Поленья дружно занялись. Дымохода в избушке и в помине нет, желтый чад тянуло в раскрытую дверь.
На нарах нашлись котелок, деревянные ложки, берестяной туес с солью. Веня набил котелок снегом и поставил в огонь. Потом ощипал рябчика, отогревая тушку птицы у пламени.
В избушке жарко, кипит в котелке суп…
И вот котелок уже на столе.
— Хлебай, — радушно угощает Веня, — не брезгуй. Ну как, вкусно? Полено свари, так и то съешь с устатку-то… А ведь у нас рябец!

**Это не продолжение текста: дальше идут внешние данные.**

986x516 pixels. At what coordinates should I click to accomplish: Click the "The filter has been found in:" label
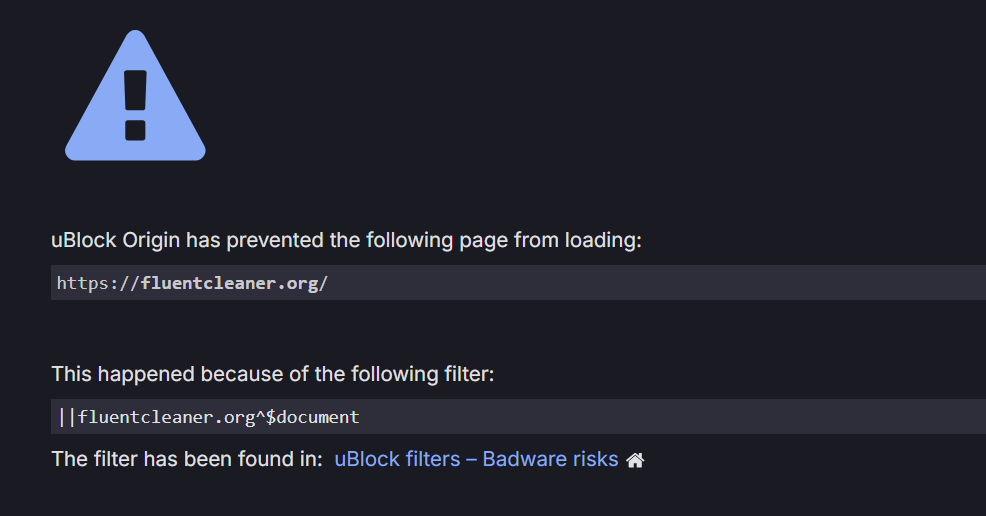point(187,459)
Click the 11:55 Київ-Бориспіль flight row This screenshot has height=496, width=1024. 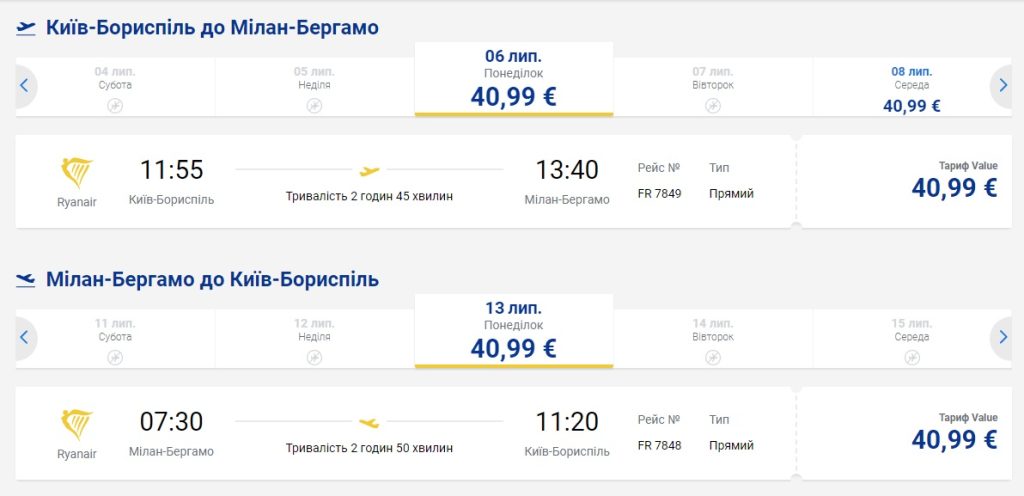click(x=400, y=182)
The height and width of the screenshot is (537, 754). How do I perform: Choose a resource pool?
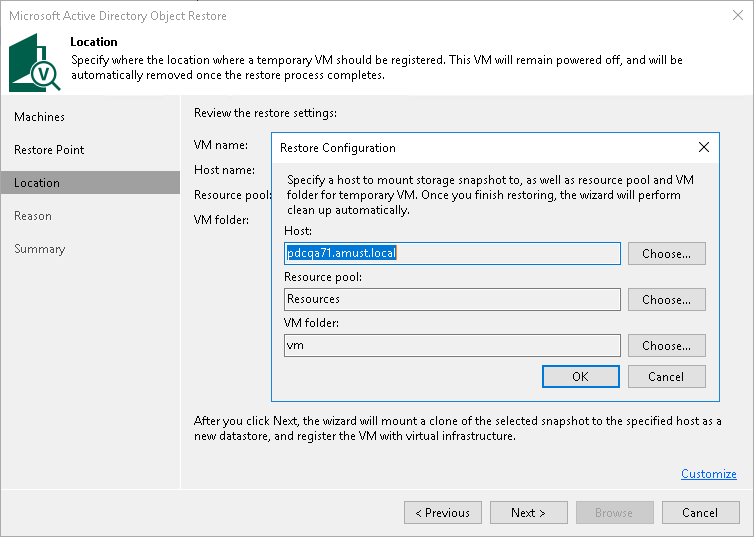[666, 300]
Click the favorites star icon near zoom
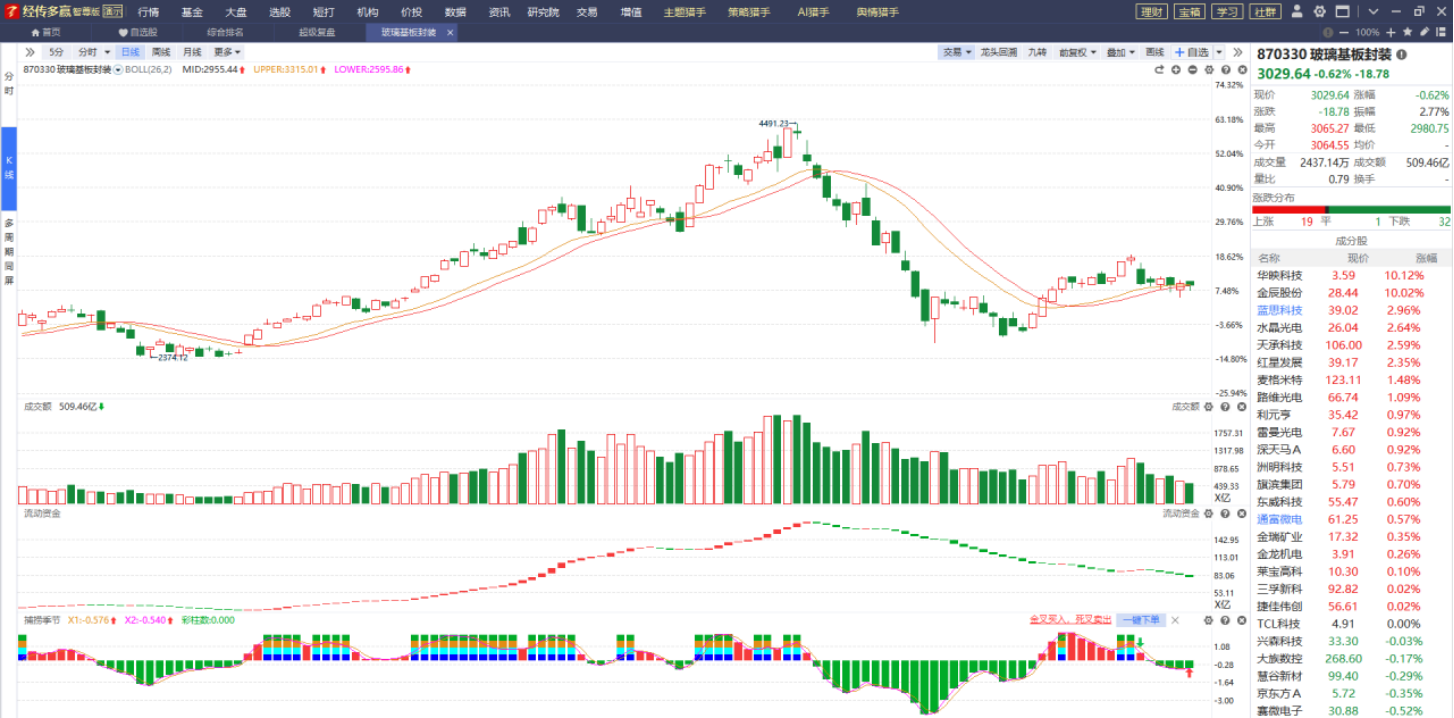 1407,32
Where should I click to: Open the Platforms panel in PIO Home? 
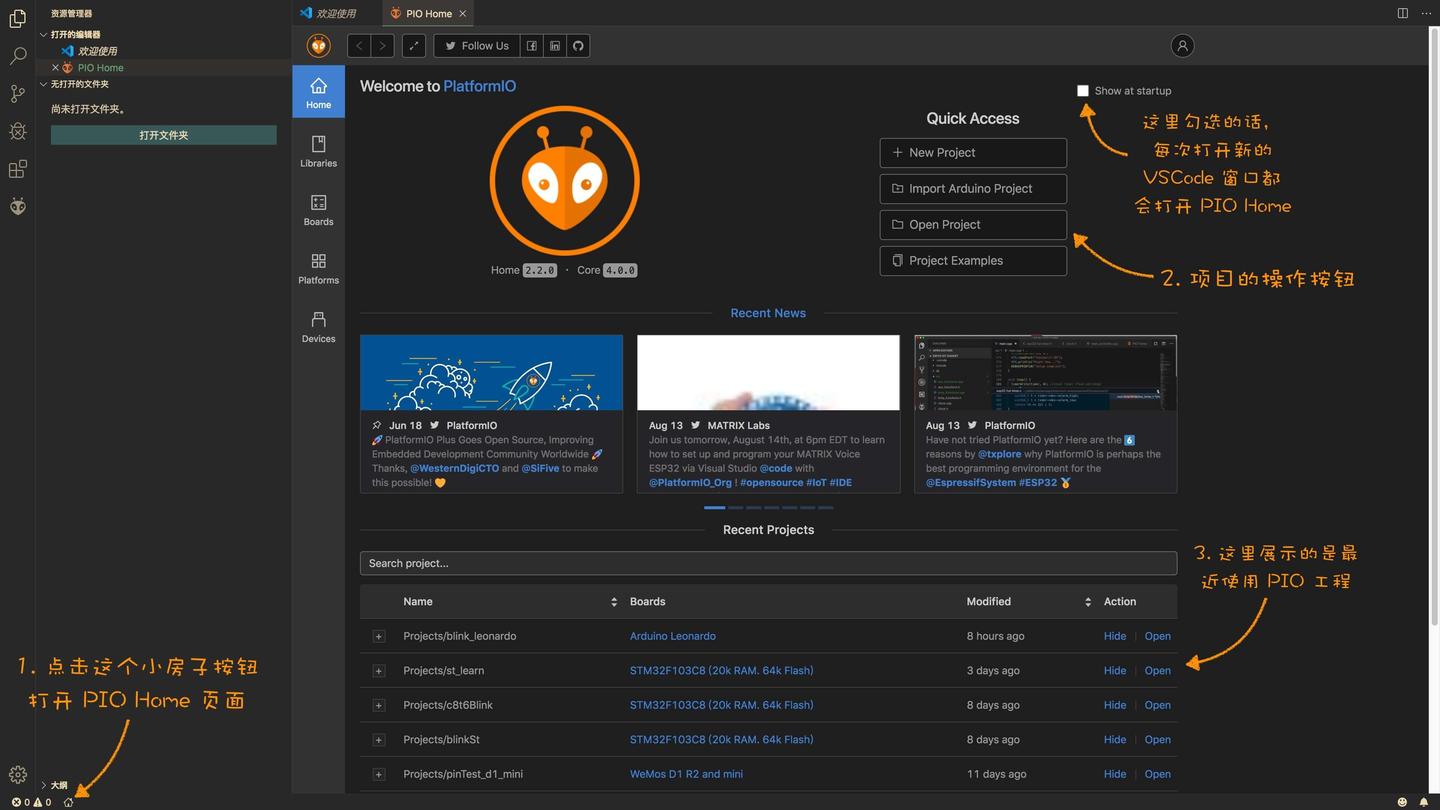click(x=318, y=269)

Котелок был мигом опорожнен.
— Вера, а ты слыхала, кто в избушке на едоме жил? — спросил Веня, убирая котелок на прежнее место. — Где тебе знать! Карпуха, сын Фомы-лавочника — вот кто. Не по нутру ему пришлось, как начались колхозы. Карпуха и начал буянить… Сперва стрелял в сельсоветчиков, после убег сюда, в сузем. Едой Домна его снабжала.
— Домна? Какая Домна? — вскинулась Верка.
— Ха! А у кого вы на квартире? Она самая. Вместо жены была у Карпухи. Поначалу, верно, на него батрачила, сирота. А после… у-у, что ты! Сыновья-то у бабки Карпушонки. Деревня все знает и помнит. Домне Карпуха барахла всякого навозил, избу-пятистенку на нее переписал — владей, живи. Ну вот, значит, скрылся Карпуха от закона в суземе. Лес велик, погонялись, поискали его милиционеры — и бросили. Скорей иголку в сене найдешь, чем человека в суземе. А Иван, отец твоего дяди, возьми и наткнись на Карпуху. Здесь вот, на едоме. Иван ходил лыка драть, чтобы лаптей наплести. В ту пору на деревне, кто и не носил лаптей — сапог в сто одну клеточку! Вот увидел Иван Карпуху, с топором на него: «Подымай руки, сдавайся, кулацкая верхушка!» Карпуха в него из ружья… прямо в упор… Чаял, поди, что наповал уложил… Иван — старый вояка, с японской войны хромым вернулся. Что ты, огонь и воду, медные трубы и чертовы зубы прошел. Боевой был, страсть! Ночью очнулся Иван. Идти не может. Так он пополз. Бабы нашли его утром у поскотины. Уж: е мертвого — лежит, кровью красной подплыл. Тревога тут, само собой. Собрались коммунары Карпуху ловить: его, дескать, рук злодейство. А словили они Домну. У гумен. Дурочкой прикинулась. По рыжики, говорит, иду. Ха… рыжики были у ней на уме! Корова у ней не поена, не доена — мычит на весь посад… до рыжиков в таком случае хозяйке-обряжухе? Все-таки вывернулась Домна. Ребят ейных пожалели, вовсе тогда были малолетки. А может, при ней Карпуха Ивана убивал? Темное дело… Карпуху-то схватили. Только долгое время спустя. Расстрел ему был, как врагу и бандиту.
Верка, наморщив лоб, молчала.
— Ну что? Ну чего ты? — усмехнулся одними глазами Веня.
— Да я бы ее… Противная старуха — белые глаза!
— Н-ну… — Веня локтем провел под носом. — Ты будто маленькая. Зареви еще. Куда ты Домну-то деваешь, а? Под порогом, что ли, закопаешь. И сыновья у ней выросли хорошими людьми. Докармливают матку, деньги высылают… А чтобы вызвать к себе, самим в деревне показаться — ни, ни. Совестно им, что Карпушонки. Да и мамаша, Домна-то, верно, вреднючая бабка. Зимой у ней снега из-под окон не допросишься. Для себя век свой прожила. Как она вас на квартиру пустила— удивляюсь!